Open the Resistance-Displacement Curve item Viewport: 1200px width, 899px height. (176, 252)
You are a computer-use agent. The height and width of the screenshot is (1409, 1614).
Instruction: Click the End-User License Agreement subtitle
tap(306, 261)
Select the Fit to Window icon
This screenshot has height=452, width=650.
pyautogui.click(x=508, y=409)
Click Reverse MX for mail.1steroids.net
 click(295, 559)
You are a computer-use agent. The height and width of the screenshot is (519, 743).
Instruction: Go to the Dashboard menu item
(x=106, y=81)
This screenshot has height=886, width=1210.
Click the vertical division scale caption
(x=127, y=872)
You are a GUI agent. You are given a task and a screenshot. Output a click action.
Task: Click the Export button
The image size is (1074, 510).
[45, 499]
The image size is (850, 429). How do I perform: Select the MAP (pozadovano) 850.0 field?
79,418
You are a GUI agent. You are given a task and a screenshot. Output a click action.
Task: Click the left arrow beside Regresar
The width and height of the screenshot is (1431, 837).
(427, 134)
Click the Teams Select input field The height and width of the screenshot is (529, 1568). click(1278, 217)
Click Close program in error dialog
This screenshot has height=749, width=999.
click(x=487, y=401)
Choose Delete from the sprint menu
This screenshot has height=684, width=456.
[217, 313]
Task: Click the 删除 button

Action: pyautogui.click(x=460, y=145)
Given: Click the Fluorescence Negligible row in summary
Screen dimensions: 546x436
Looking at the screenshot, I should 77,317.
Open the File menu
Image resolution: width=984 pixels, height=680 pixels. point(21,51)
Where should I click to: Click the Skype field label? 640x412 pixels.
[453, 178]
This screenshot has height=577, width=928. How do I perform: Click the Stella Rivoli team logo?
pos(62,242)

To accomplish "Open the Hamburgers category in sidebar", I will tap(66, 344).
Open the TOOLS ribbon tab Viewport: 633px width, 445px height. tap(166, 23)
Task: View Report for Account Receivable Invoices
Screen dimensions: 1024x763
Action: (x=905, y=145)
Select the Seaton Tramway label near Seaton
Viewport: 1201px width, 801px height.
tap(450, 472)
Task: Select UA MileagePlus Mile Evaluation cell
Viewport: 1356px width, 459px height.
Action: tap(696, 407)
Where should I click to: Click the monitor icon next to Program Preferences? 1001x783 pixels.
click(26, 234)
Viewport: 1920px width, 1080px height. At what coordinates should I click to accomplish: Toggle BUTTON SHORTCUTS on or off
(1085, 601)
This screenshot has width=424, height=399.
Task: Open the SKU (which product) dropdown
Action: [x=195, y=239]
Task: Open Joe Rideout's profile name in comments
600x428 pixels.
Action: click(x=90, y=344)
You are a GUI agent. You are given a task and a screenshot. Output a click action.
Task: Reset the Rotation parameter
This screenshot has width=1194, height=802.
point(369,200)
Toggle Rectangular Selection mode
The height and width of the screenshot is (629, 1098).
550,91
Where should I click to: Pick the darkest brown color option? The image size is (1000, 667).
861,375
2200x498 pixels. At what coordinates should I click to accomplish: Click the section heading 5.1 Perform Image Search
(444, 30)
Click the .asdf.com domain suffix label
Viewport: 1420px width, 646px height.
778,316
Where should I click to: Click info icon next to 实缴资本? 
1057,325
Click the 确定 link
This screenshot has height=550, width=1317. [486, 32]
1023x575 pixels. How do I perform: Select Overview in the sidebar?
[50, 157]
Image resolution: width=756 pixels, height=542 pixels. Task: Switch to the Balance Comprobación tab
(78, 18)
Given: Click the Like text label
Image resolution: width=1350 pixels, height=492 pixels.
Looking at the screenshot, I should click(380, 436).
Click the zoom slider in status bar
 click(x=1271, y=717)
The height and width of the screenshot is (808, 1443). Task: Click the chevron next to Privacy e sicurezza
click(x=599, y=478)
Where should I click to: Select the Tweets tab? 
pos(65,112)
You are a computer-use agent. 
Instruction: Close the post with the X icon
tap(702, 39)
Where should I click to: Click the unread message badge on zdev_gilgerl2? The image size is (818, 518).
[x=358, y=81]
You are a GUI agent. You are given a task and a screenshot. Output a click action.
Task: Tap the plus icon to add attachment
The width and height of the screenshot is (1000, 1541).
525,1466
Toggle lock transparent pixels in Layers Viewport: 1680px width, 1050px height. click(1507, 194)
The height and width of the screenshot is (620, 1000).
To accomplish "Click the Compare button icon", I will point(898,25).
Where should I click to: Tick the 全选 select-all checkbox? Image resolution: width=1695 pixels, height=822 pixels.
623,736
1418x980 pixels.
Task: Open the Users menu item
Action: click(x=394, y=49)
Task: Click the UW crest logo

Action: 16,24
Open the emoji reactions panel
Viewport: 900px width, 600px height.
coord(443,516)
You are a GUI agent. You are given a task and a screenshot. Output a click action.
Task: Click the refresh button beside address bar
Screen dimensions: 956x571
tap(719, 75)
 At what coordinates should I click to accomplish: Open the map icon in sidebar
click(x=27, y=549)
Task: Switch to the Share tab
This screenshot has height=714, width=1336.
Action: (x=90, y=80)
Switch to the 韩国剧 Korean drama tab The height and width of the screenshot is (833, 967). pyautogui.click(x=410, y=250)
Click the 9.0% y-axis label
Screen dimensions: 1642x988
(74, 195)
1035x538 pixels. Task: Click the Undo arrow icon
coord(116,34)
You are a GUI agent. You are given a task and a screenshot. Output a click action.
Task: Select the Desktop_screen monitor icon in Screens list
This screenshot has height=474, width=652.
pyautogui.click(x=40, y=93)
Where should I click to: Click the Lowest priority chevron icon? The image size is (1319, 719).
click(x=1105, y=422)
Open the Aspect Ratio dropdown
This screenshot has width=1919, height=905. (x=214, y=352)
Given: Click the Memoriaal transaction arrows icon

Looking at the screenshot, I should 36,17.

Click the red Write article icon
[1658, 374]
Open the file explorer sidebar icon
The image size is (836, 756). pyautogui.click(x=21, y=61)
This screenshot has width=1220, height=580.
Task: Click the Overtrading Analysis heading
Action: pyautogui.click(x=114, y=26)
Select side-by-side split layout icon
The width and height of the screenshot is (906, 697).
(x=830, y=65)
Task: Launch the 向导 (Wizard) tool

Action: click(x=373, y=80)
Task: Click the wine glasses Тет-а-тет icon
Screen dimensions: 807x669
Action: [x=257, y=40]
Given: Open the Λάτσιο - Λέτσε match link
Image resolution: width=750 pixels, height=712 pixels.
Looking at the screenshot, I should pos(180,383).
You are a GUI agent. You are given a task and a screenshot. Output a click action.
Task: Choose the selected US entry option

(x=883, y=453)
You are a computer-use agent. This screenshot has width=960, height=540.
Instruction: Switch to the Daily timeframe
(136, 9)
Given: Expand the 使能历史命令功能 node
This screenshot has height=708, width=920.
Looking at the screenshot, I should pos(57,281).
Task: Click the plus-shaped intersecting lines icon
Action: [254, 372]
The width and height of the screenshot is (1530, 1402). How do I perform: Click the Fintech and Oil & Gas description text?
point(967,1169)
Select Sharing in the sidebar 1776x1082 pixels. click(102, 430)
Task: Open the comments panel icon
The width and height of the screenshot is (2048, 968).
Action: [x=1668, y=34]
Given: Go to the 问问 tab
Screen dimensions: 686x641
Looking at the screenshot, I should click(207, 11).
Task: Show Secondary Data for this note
▬▬▬▬▬▬▬▬▬▬
- [Work instruction]: Would you reproduce the whole listing exactly as it stands?

- [Exercise response]:
Open the Resistance-Displacement Curve item Viewport: 1200px width, 899px height. (176, 252)
You are a computer-use agent. The height and width of the screenshot is (1409, 1614).
Instruction: Click the End-User License Agreement subtitle
tap(306, 261)
Select the Fit to Window icon
This screenshot has height=452, width=650.
pyautogui.click(x=508, y=409)
Click Reverse MX for mail.1steroids.net
 click(295, 559)
You are a computer-use agent. The height and width of the screenshot is (519, 743).
Instruction: Go to the Dashboard menu item
(x=106, y=81)
This screenshot has height=886, width=1210.
Click the vertical division scale caption
(x=127, y=872)
You are a GUI agent. You are given a task and a screenshot. Output a click action.
Task: Click the Export button
The image size is (1074, 510).
[45, 499]
The image size is (850, 429). How do I perform: Select the MAP (pozadovano) 850.0 field?
79,418
You are a GUI agent. You are given a task and a screenshot. Output a click action.
Task: Click the left arrow beside Regresar
The width and height of the screenshot is (1431, 837).
(427, 134)
Click the Teams Select input field The height and width of the screenshot is (529, 1568). click(1278, 217)
Click Close program in error dialog
This screenshot has height=749, width=999.
click(x=487, y=401)
Choose Delete from the sprint menu
This screenshot has height=684, width=456.
[217, 313]
Task: Click the 删除 button

Action: pyautogui.click(x=460, y=145)
Given: Click the Fluorescence Negligible row in summary
Screen dimensions: 546x436
Looking at the screenshot, I should 77,317.
Open the File menu
Image resolution: width=984 pixels, height=680 pixels. point(21,51)
Where should I click to: Click the Skype field label? 640x412 pixels.
[453, 178]
This screenshot has height=577, width=928. How do I perform: Click the Stella Rivoli team logo?
pos(62,242)

To accomplish "Open the Hamburgers category in sidebar", I will tap(66, 344).
Open the TOOLS ribbon tab Viewport: 633px width, 445px height. tap(166, 23)
Task: View Report for Account Receivable Invoices
Screen dimensions: 1024x763
Action: (x=905, y=145)
Select the Seaton Tramway label near Seaton
Viewport: 1201px width, 801px height.
tap(450, 472)
Task: Select UA MileagePlus Mile Evaluation cell
Viewport: 1356px width, 459px height.
Action: tap(696, 407)
Where should I click to: Click the monitor icon next to Program Preferences? 1001x783 pixels.
click(26, 234)
Viewport: 1920px width, 1080px height. At what coordinates should I click to accomplish: Toggle BUTTON SHORTCUTS on or off
(1085, 601)
This screenshot has width=424, height=399.
Task: Open the SKU (which product) dropdown
Action: [x=195, y=239]
Task: Open Joe Rideout's profile name in comments
600x428 pixels.
Action: click(x=90, y=344)
You are a GUI agent. You are given a task and a screenshot. Output a click action.
Task: Reset the Rotation parameter
This screenshot has width=1194, height=802.
point(369,200)
Toggle Rectangular Selection mode
The height and width of the screenshot is (629, 1098).
550,91
Where should I click to: Pick the darkest brown color option? The image size is (1000, 667).
861,375
2200x498 pixels. At what coordinates should I click to accomplish: Click the section heading 5.1 Perform Image Search
(444, 30)
Click the .asdf.com domain suffix label
Viewport: 1420px width, 646px height.
778,316
Where should I click to: Click info icon next to 实缴资本? 
1057,325
Click the 确定 link
This screenshot has height=550, width=1317. [486, 32]
1023x575 pixels. How do I perform: Select Overview in the sidebar?
[50, 157]
Image resolution: width=756 pixels, height=542 pixels. Task: Switch to the Balance Comprobación tab
(78, 18)
Given: Click the Like text label
Image resolution: width=1350 pixels, height=492 pixels.
Looking at the screenshot, I should click(380, 436).
Click the zoom slider in status bar
 click(x=1271, y=717)
The height and width of the screenshot is (808, 1443). Task: Click the chevron next to Privacy e sicurezza
click(x=599, y=478)
Where should I click to: Select the Tweets tab? 
pos(65,112)
You are a computer-use agent. 
Instruction: Close the post with the X icon
tap(702, 39)
Where should I click to: Click the unread message badge on zdev_gilgerl2? The image size is (818, 518).
[x=358, y=81]
You are a GUI agent. You are given a task and a screenshot. Output a click action.
Task: Tap the plus icon to add attachment
The width and height of the screenshot is (1000, 1541).
525,1466
Toggle lock transparent pixels in Layers Viewport: 1680px width, 1050px height. click(1507, 194)
The height and width of the screenshot is (620, 1000).
To accomplish "Click the Compare button icon", I will point(898,25).
Where should I click to: Tick the 全选 select-all checkbox? Image resolution: width=1695 pixels, height=822 pixels.
623,736
1418x980 pixels.
Task: Open the Users menu item
Action: click(x=394, y=49)
Task: Click the UW crest logo

Action: 16,24
Open the emoji reactions panel
Viewport: 900px width, 600px height.
coord(443,516)
You are a GUI agent. You are given a task and a screenshot. Output a click action.
Task: Click the refresh button beside address bar
Screen dimensions: 956x571
tap(719, 75)
 At what coordinates should I click to accomplish: Open the map icon in sidebar
click(x=27, y=549)
Task: Switch to the Share tab
This screenshot has height=714, width=1336.
Action: (x=90, y=80)
Switch to the 韩国剧 Korean drama tab The height and width of the screenshot is (833, 967). pyautogui.click(x=410, y=250)
Click the 9.0% y-axis label
Screen dimensions: 1642x988
(74, 195)
1035x538 pixels. Task: Click the Undo arrow icon
coord(116,34)
You are a GUI agent. You are given a task and a screenshot. Output a click action.
Task: Select the Desktop_screen monitor icon in Screens list
This screenshot has height=474, width=652.
pyautogui.click(x=40, y=93)
Where should I click to: Click the Lowest priority chevron icon? The image size is (1319, 719).
click(x=1105, y=422)
Open the Aspect Ratio dropdown
This screenshot has width=1919, height=905. (x=214, y=352)
Given: Click the Memoriaal transaction arrows icon

Looking at the screenshot, I should 36,17.

Click the red Write article icon
[1658, 374]
Open the file explorer sidebar icon
The image size is (836, 756). pyautogui.click(x=21, y=61)
This screenshot has width=1220, height=580.
Task: Click the Overtrading Analysis heading
Action: pyautogui.click(x=114, y=26)
Select side-by-side split layout icon
The width and height of the screenshot is (906, 697).
(x=830, y=65)
Task: Launch the 向导 (Wizard) tool

Action: click(x=373, y=80)
Task: Click the wine glasses Тет-а-тет icon
Screen dimensions: 807x669
Action: [x=257, y=40]
Given: Open the Λάτσιο - Λέτσε match link
Image resolution: width=750 pixels, height=712 pixels.
Looking at the screenshot, I should pos(180,383).
You are a GUI agent. You are given a task and a screenshot. Output a click action.
Task: Choose the selected US entry option

(x=883, y=453)
You are a computer-use agent. This screenshot has width=960, height=540.
Instruction: Switch to the Daily timeframe
(136, 9)
Given: Expand the 使能历史命令功能 node
This screenshot has height=708, width=920.
Looking at the screenshot, I should pos(57,281).
Task: Click the plus-shaped intersecting lines icon
Action: [254, 372]
The width and height of the screenshot is (1530, 1402). How do I perform: Click the Fintech and Oil & Gas description text?
point(967,1169)
Select Sharing in the sidebar 1776x1082 pixels. click(102, 430)
Task: Open the comments panel icon
The width and height of the screenshot is (2048, 968).
Action: [x=1668, y=34]
Given: Go to the 问问 tab
Screen dimensions: 686x641
Looking at the screenshot, I should click(207, 11).
Task: Show Secondary Data for this note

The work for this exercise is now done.